--- Start of DATA SHOWN ---
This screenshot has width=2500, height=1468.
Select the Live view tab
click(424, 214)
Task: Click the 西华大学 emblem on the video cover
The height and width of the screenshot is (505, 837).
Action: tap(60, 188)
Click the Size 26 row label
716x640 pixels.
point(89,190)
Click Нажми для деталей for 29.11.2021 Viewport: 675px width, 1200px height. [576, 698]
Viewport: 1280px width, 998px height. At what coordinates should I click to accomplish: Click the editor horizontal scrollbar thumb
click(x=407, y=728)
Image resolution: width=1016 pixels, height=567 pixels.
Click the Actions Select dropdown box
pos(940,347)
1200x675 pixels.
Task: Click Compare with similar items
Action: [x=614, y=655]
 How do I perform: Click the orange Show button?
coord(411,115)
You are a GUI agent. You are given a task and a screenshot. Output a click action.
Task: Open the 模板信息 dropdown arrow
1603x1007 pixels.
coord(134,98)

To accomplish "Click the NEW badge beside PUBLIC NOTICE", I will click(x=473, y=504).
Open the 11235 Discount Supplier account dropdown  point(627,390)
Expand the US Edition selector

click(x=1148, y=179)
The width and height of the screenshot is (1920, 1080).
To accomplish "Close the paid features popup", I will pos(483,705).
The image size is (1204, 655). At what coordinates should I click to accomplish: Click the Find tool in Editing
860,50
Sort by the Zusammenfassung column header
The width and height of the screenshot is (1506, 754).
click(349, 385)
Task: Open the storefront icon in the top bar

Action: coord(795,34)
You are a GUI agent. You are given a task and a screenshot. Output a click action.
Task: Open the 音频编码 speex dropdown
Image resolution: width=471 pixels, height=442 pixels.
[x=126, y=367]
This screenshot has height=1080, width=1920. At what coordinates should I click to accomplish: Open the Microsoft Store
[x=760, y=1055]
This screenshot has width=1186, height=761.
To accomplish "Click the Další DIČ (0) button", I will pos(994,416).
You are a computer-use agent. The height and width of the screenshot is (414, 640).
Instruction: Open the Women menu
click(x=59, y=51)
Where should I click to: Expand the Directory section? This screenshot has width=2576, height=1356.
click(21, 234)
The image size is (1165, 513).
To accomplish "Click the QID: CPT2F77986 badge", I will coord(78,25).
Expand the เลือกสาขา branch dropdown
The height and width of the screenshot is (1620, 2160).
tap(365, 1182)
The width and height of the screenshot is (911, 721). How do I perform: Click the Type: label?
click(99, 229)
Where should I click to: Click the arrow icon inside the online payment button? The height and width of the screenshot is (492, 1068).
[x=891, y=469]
--- End of DATA SHOWN ---
▶ **THE TASK**:
Rewrite all of the records above, changing every "dropdown" to "drop-down" and keeping everything else unchanged.

▶ **COMPLETED EXERCISE**:
This screenshot has width=2500, height=1468.
Select the Live view tab
click(424, 214)
Task: Click the 西华大学 emblem on the video cover
The height and width of the screenshot is (505, 837).
Action: tap(60, 188)
Click the Size 26 row label
716x640 pixels.
point(89,190)
Click Нажми для деталей for 29.11.2021 Viewport: 675px width, 1200px height. [576, 698]
Viewport: 1280px width, 998px height. At what coordinates should I click to accomplish: Click the editor horizontal scrollbar thumb
click(x=407, y=728)
Image resolution: width=1016 pixels, height=567 pixels.
Click the Actions Select drop-down box
pos(940,347)
1200x675 pixels.
Task: Click Compare with similar items
Action: [x=614, y=655]
 How do I perform: Click the orange Show button?
coord(411,115)
You are a GUI agent. You are given a task and a screenshot. Output a click action.
Task: Open the 模板信息 drop-down arrow
1603x1007 pixels.
coord(134,98)

To accomplish "Click the NEW badge beside PUBLIC NOTICE", I will click(x=473, y=504).
Open the 11235 Discount Supplier account drop-down  point(627,390)
Expand the US Edition selector

click(x=1148, y=179)
The width and height of the screenshot is (1920, 1080).
To accomplish "Close the paid features popup", I will pos(483,705).
The image size is (1204, 655). At what coordinates should I click to accomplish: Click the Find tool in Editing
860,50
Sort by the Zusammenfassung column header
The width and height of the screenshot is (1506, 754).
click(349, 385)
Task: Open the storefront icon in the top bar

Action: coord(795,34)
You are a GUI agent. You are given a task and a screenshot. Output a click action.
Task: Open the 音频编码 speex drop-down
Image resolution: width=471 pixels, height=442 pixels.
[x=126, y=367]
This screenshot has height=1080, width=1920. At what coordinates should I click to accomplish: Open the Microsoft Store
[x=760, y=1055]
This screenshot has width=1186, height=761.
To accomplish "Click the Další DIČ (0) button", I will pos(994,416).
You are a computer-use agent. The height and width of the screenshot is (414, 640).
Instruction: Open the Women menu
click(x=59, y=51)
Where should I click to: Expand the Directory section? This screenshot has width=2576, height=1356.
click(21, 234)
The image size is (1165, 513).
To accomplish "Click the QID: CPT2F77986 badge", I will coord(78,25).
Expand the เลือกสาขา branch drop-down
The height and width of the screenshot is (1620, 2160).
tap(365, 1182)
The width and height of the screenshot is (911, 721). How do I perform: Click the Type: label?
click(99, 229)
Where should I click to: Click the arrow icon inside the online payment button? The height and width of the screenshot is (492, 1068).
[x=891, y=469]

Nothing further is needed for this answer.